Leu-M1 antigen in human neoplasms. An immunohistologic study of 400 cases

Abstract

Several studies have shown that the Leu-M1 antigen, a monocyte/granulocyte-related marker, is consistently expressed by the neoplastic cells of patients with Hodgkin's disease (HD). It has been suggested that reactivity of Reed-Sternberg cells with Leu-M1 can be used in support of a morphologic interpretation of HD, and that it is helpful in the differential diagnosis of HD from morphologically similar lesions. To evaluate the significance of the Leu-M1 positivity of Reed-Sternberg cells in the diagnosis of HD, we investigated the distribution of Leu-M1 antigen in a series of patients with HD, non-Hodgkin's lymphomas, and nonhematopoietic neoplasms.
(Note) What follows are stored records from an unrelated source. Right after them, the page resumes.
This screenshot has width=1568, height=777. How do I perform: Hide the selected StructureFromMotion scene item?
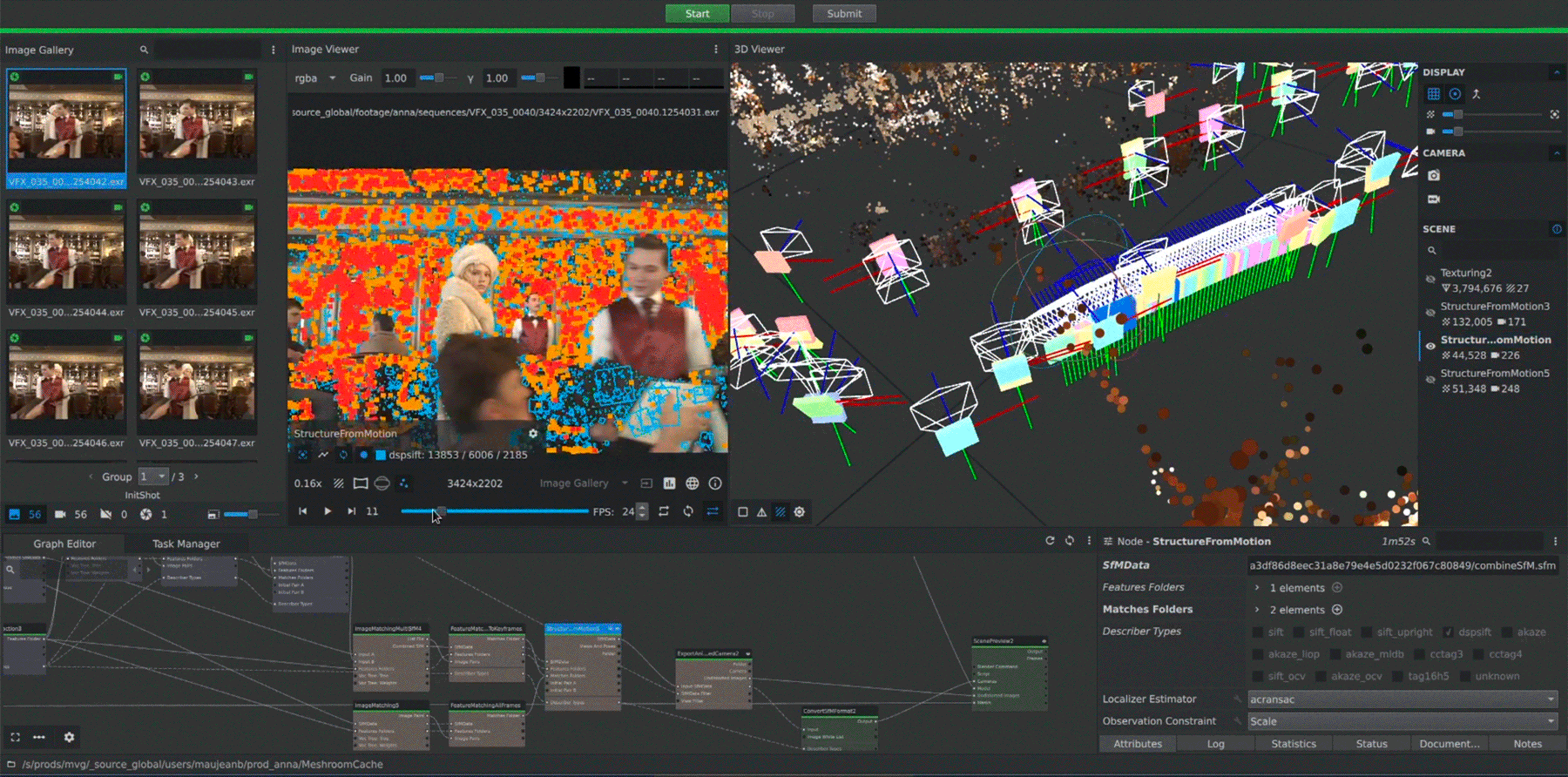tap(1430, 347)
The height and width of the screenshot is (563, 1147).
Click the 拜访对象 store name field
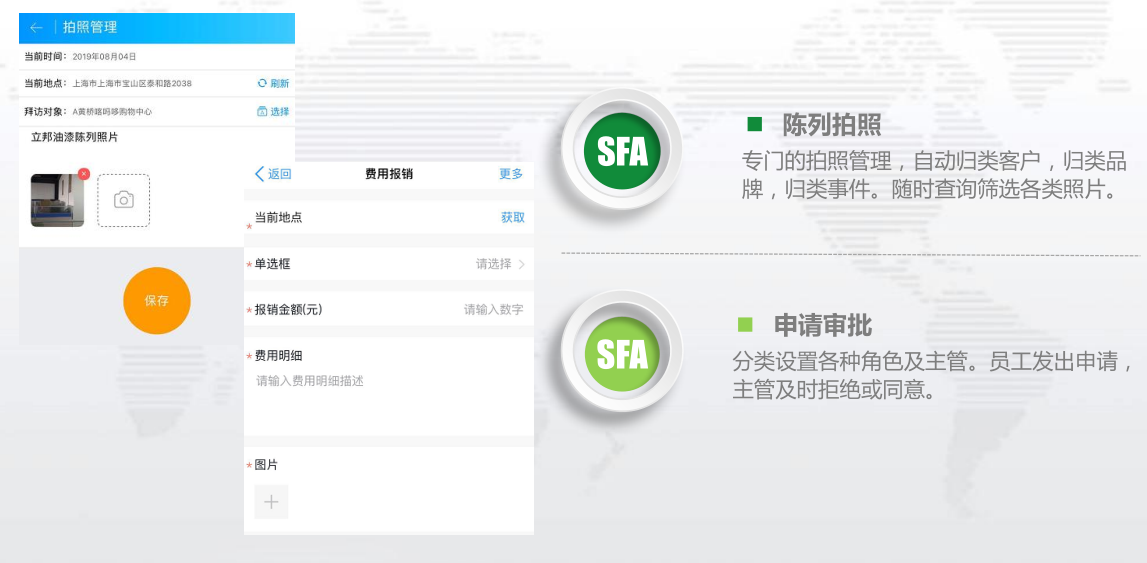coord(112,112)
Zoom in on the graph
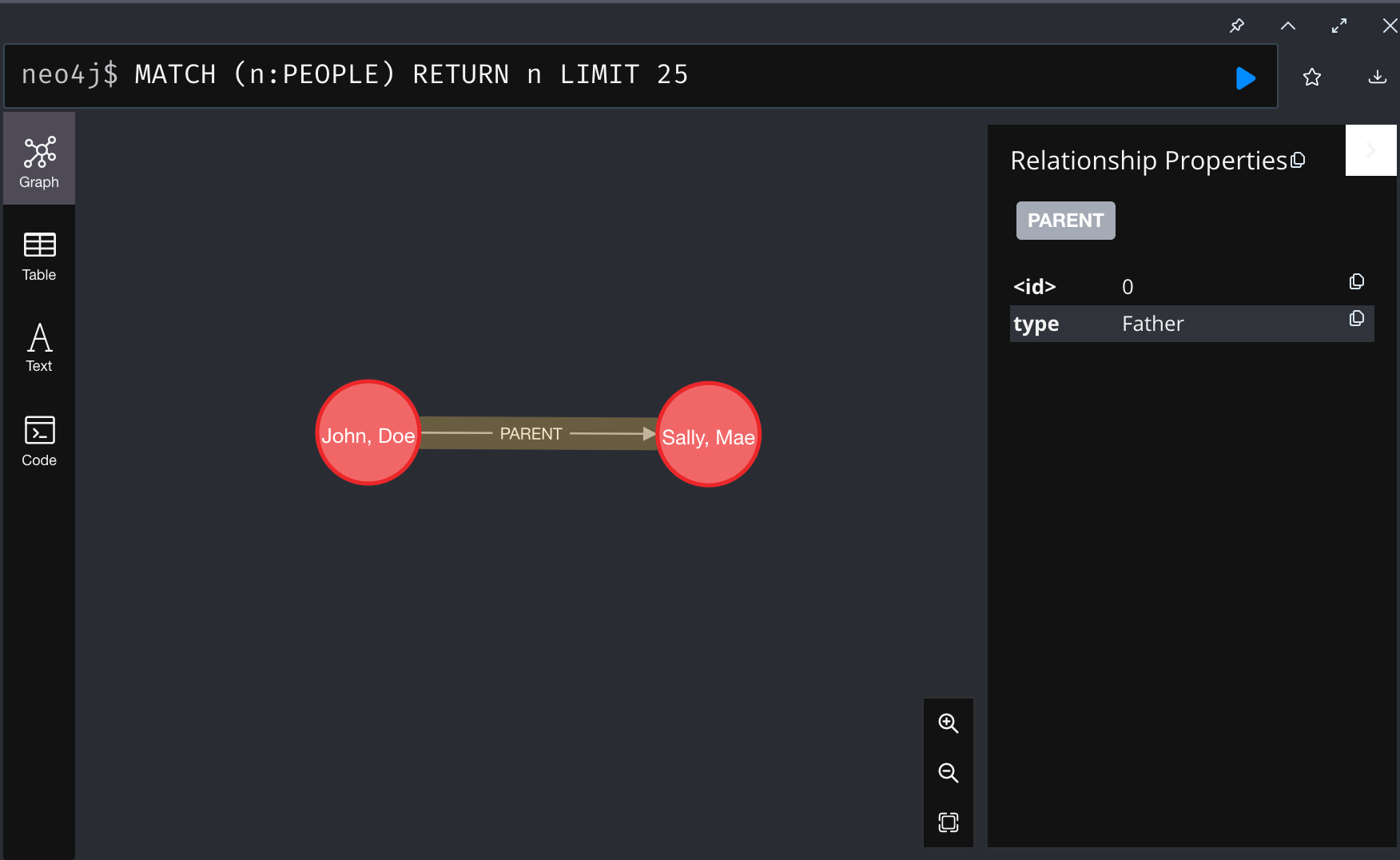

We were able to demonstrate the presence of Leu-M1 antigen not only in the majority of patients with HD, but also in 12 of 18 (67%) peripheral T-cell lymphomas, as well as in a variety of nonhematopoietic neoplasms, which included 113 of 199 carcinomas, most of them (58%) adenocarcinomas. Only one of 34 sarcomas showed a focal positive reaction. Leu-M1-related antigen was not detected in any of 18 mesotheliomas, 15 germ cell tumors, 13 melanomas, three schwannomas, or three astrocytomas. Our study indicates that Leu-M1 positivity has no value in supporting the diagnosis of HD in situations where the histologic diagnosis of HD is doubtful. However, since anti-Leu-M1 reacted positively in the majority of adenocarcinomas but was absent in mesotheliomas, melanomas, and most sarcomas, this antigen could serve as a new marker that may be helpful in situations in which carcinoma is a part of the differential diagnosis.